Innocent Spouse Relief is it a Mirage or an Oasis?

The vast majority of married couples in America file a joint tax return every year. In so doing, each spouse is jointly and severally liable for one hundred percent (100%) of the total amount of back taxes owing. But what if one spouse leaves the other innocent spouse unfairly holding the bag? Is there any relief available under the tax laws? According to tax attorneys the answer is yes, however, getting the IRS to agree you’re eligible for innocent spouse relief may be a very different answer.

Tax lawyers say that in order to be considered for innocent spouse relief, the IRS (and ultimately the U.S. Tax Court) will consider a number of factors. Obviously, your marital status will be a key consideration in whether or not you may be eligible for relief. Your knowledge regarding the nonpayment of back taxes and the nature and extent of any economic hardship will also be important to making a determination.

Other considerations include what, if any economic benefit was received by the spouse seeking relief; whether the spouse seeking relief has been the subject of any abuse; and the health of the spouse may also be a factor. Perhaps one of the most important considerations is the non-requesting spouse’s obligation to pay any outstanding liability of back taxes owing.

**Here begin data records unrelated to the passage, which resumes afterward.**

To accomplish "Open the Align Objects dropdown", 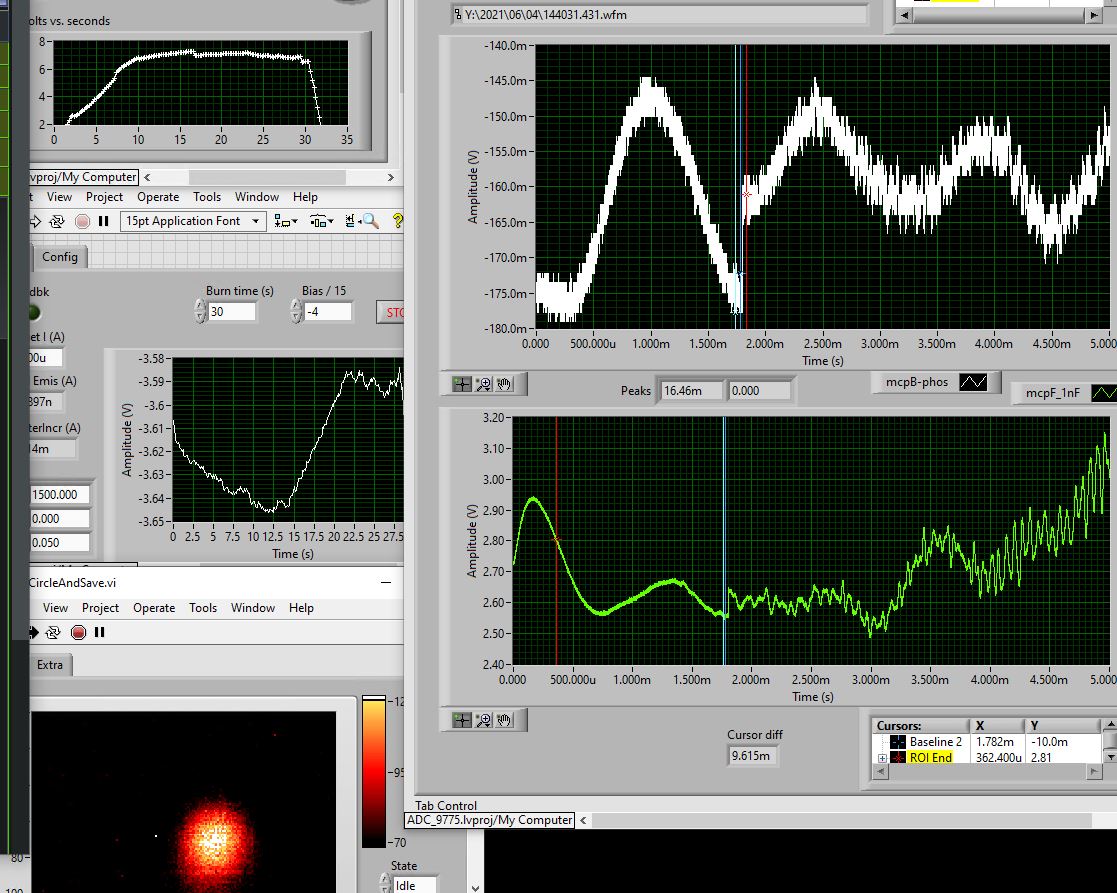I will (x=287, y=221).
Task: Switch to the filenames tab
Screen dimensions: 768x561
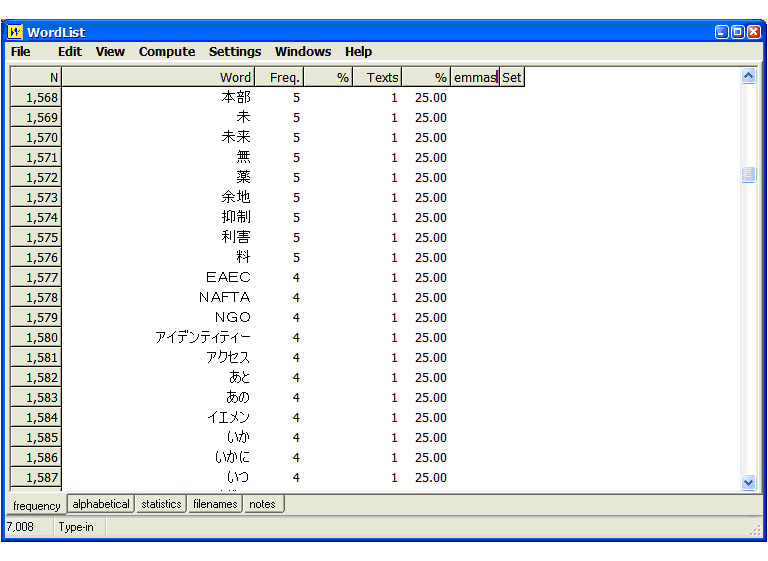Action: [215, 504]
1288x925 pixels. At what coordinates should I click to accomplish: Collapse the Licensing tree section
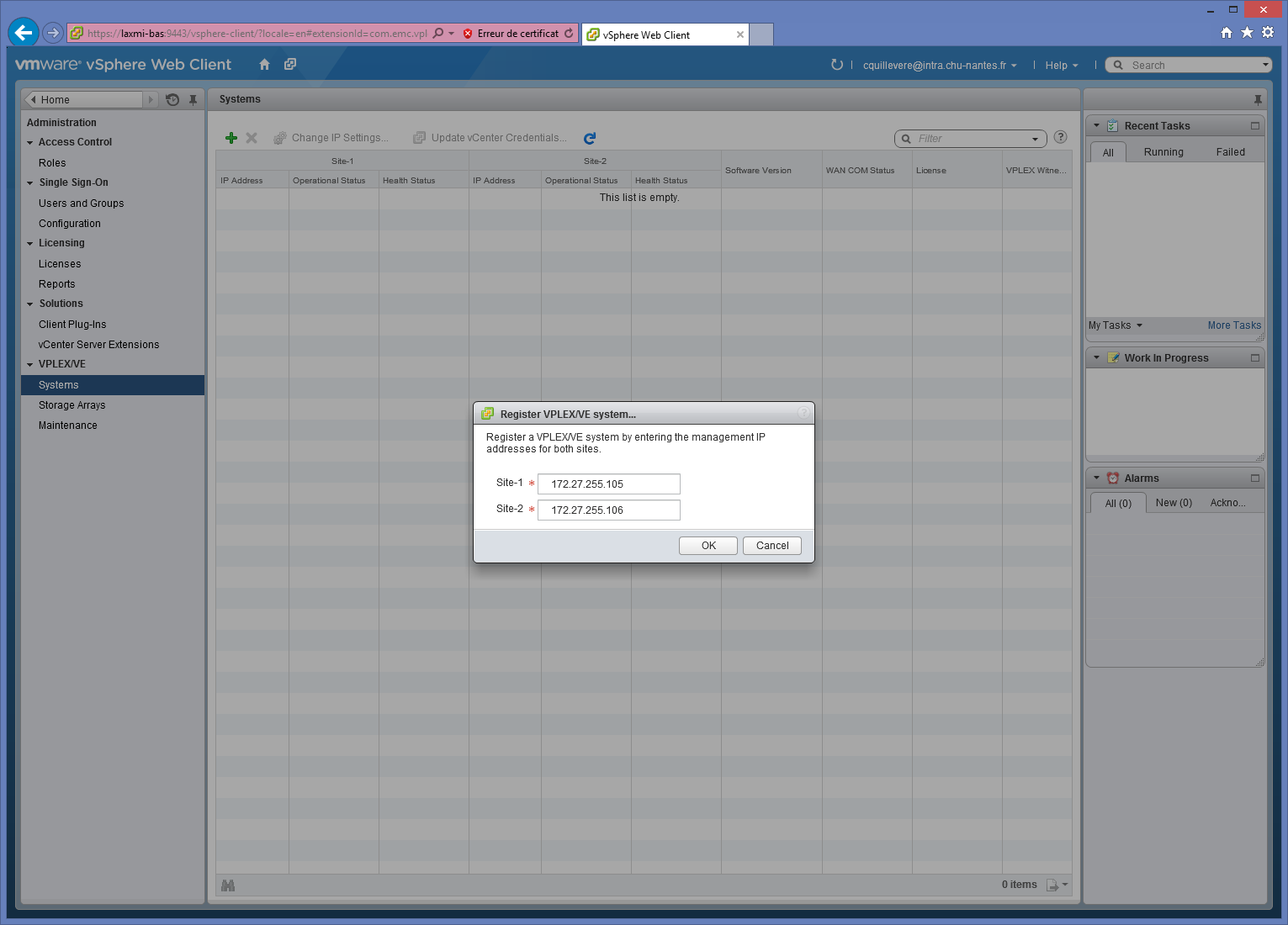[30, 244]
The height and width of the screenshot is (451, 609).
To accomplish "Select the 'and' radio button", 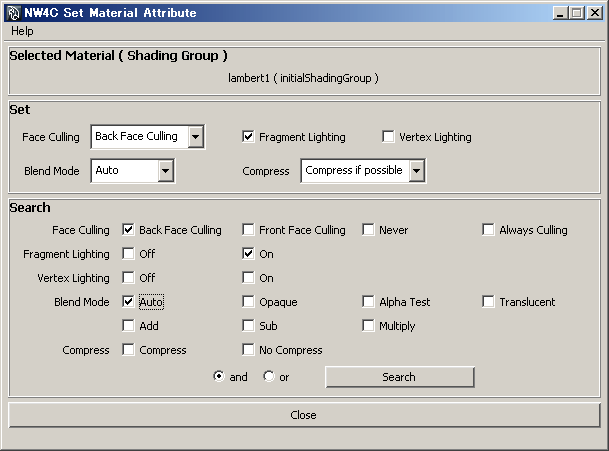I will (x=219, y=377).

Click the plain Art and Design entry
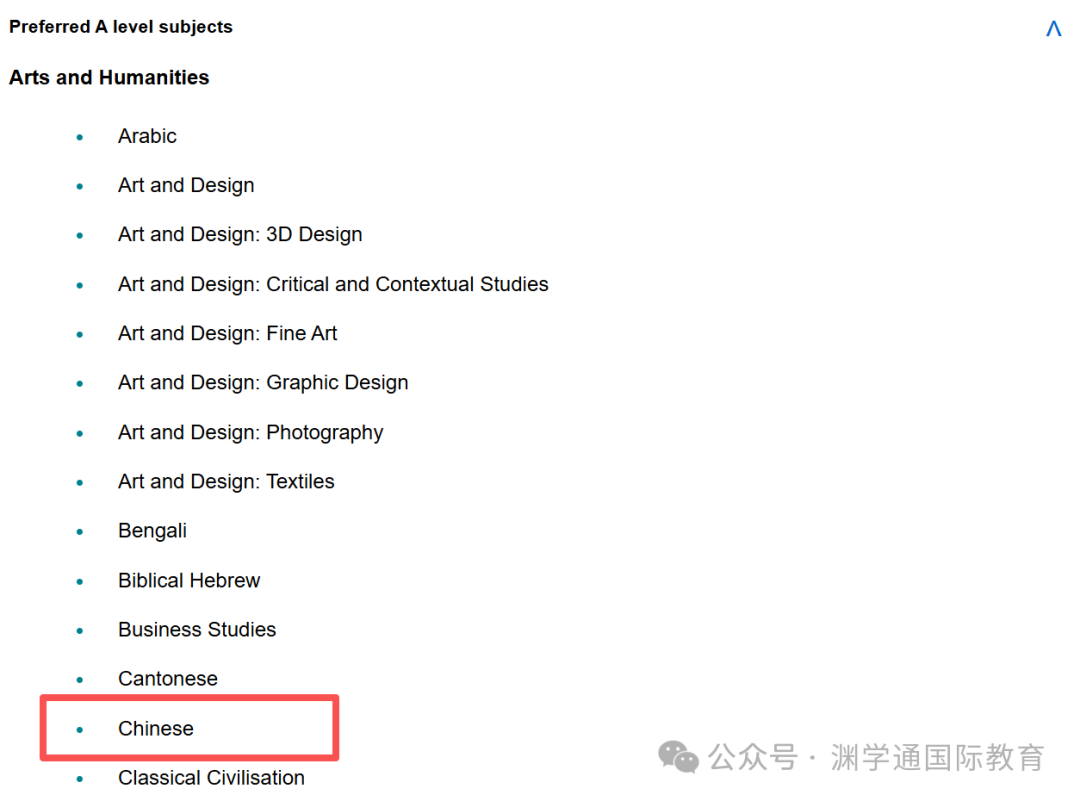(x=186, y=185)
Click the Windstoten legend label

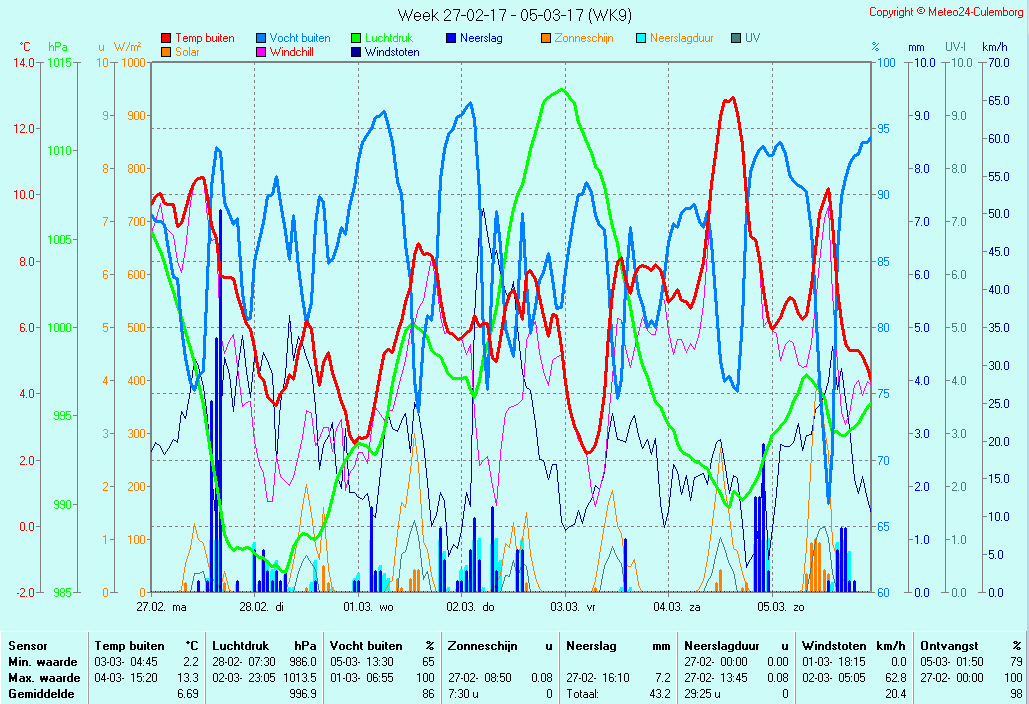coord(392,52)
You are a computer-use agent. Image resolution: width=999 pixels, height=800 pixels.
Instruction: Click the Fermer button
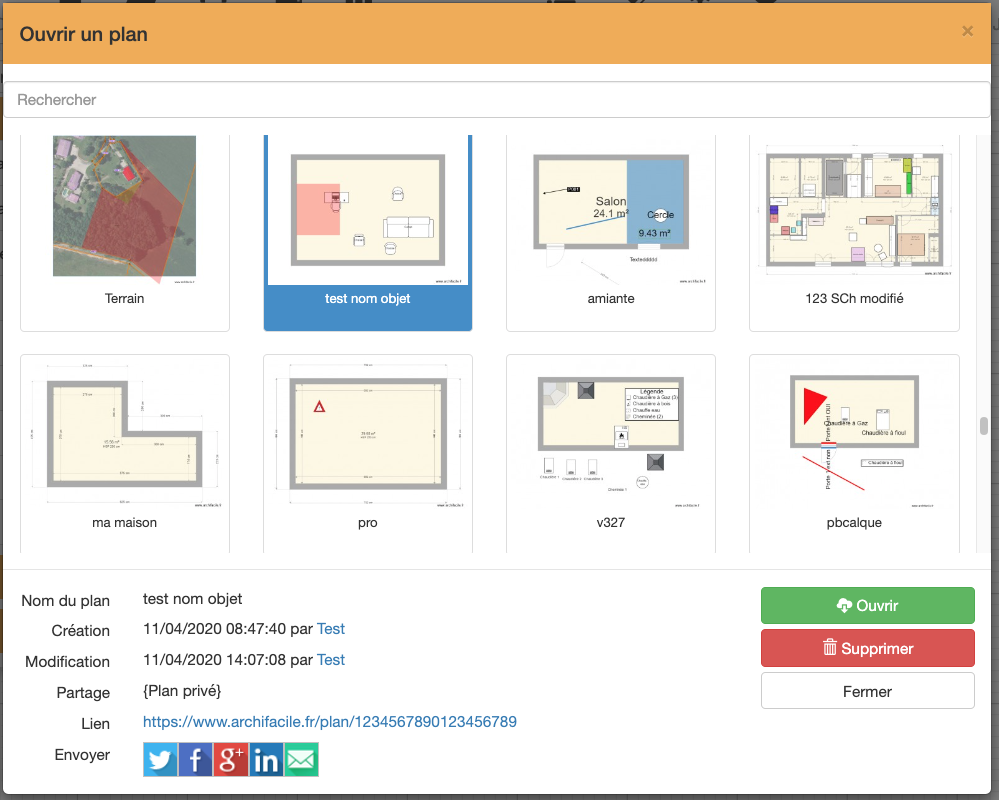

Tax attorneys are quick to point-out that a request for innocent spouse relief must also be timely. Under an IRS two-year rule, an innocent spouse must seek relief within two years from when the IRS first tries to collect the back taxes. The two-year rule is not absolute and applies “generally.” Whether, and under what circumstances an innocent spouse may seek relief after two years remains somewhat of a question. Some Courts have recognized equitable relief claims may not be subject to the two year limitation, while others have ruled in support of the IRS’s position that equitable claims are also subject to the time restraint.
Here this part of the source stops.